We were assigned to read paper called “From Pretraining Data to Language Models to Downstream Tasks: Tracking the Trails of Political Biases Leading to Unfair NLP models”. This paper is impactful in that it goes through the entire pipeline of pretraining data, LMs, and downstream tasks while previous papers focused on one part rather than the whole. Another notable point is that they measured the political bias using widely used standard test.
This paper was cited 54 times since it got published (from litmap).
Previous works branching out of this paper can be categorized into two. First category is paper like On Second Thought, Let's Not Think Step by Step! Bias and Toxicity in Zero-Shot Reasoning (Shaikh, 2022) and Community LM: Probing Partisan Worldviews from Language Models (Jiang, 2022). These paper test and prove that LMs can have social/political biases. Second category is paper like Upstream Mitigation Is Not All You Need: Testing the Bias Transfer Hypothesis in Pre-Trained Language Models (Steed, 2022) where they stress the importance of pretrained data and that it must be modified and probed to minimize hate speech/ misinformation problem of LMs.
For subsequent paper, I looked into a paper titled Don’t Hallucinate, Abstain: Identifying LLM Knowledge Gaps via Multi-LLM Collaboration (Feng, 2024) which was written by the same author. I thought this paper was interesting in that they use the solution that was introduced at the end of the paper to mitigate the bias problem in LM.

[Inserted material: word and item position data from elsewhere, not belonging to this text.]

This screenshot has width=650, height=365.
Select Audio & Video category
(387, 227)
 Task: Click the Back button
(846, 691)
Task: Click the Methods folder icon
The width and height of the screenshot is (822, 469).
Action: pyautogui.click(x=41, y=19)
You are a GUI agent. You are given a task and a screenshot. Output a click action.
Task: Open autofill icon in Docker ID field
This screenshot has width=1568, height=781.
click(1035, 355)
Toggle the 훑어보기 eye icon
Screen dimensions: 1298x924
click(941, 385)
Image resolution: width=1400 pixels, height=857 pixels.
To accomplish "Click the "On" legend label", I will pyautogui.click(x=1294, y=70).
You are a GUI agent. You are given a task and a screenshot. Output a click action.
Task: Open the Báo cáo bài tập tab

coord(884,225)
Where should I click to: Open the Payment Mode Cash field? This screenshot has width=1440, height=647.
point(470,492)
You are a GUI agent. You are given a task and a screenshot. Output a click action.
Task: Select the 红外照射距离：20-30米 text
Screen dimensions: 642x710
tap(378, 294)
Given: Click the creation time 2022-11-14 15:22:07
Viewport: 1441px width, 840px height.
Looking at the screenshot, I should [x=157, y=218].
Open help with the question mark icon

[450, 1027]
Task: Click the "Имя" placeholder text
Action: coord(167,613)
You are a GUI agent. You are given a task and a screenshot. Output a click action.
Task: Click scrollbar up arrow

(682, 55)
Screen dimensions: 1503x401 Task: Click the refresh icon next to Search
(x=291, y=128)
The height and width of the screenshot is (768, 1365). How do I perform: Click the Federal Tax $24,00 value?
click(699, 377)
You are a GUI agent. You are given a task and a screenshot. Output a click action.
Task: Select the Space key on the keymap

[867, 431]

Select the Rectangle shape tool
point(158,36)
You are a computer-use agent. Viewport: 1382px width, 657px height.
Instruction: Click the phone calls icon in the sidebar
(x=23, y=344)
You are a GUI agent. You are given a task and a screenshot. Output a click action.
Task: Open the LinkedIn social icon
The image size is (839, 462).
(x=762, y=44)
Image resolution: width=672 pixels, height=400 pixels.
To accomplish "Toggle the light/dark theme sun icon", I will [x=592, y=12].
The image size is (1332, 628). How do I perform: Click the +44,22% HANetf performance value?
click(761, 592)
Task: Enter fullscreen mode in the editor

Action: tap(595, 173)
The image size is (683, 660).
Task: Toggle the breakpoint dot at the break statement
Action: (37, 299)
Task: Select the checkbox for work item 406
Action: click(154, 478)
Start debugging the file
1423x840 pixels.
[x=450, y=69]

At the end of this paper, it proposed two solutions to mitigate the problem which are
- Use a combination of pretrained LMs with different political leaning
- Utilizing the fact that LMs are more sensitive to hate speech/ misinformation that differs their own, use a scenario specific LM
- Cooperate
- Uses two LLMs; one that outputs an answer and another that judges if the answer should be abstained or not.
- Self mode (same LM), Others mode (different LM)
- Compete
- Uses multiple LLMs; one that outputs an answer and others to compare answers and see if it matches.
- If majority of them don’t match, abstained.
So far, I think there’s no way of LLM to be better than human being. All human beings have biases and all LMs do too.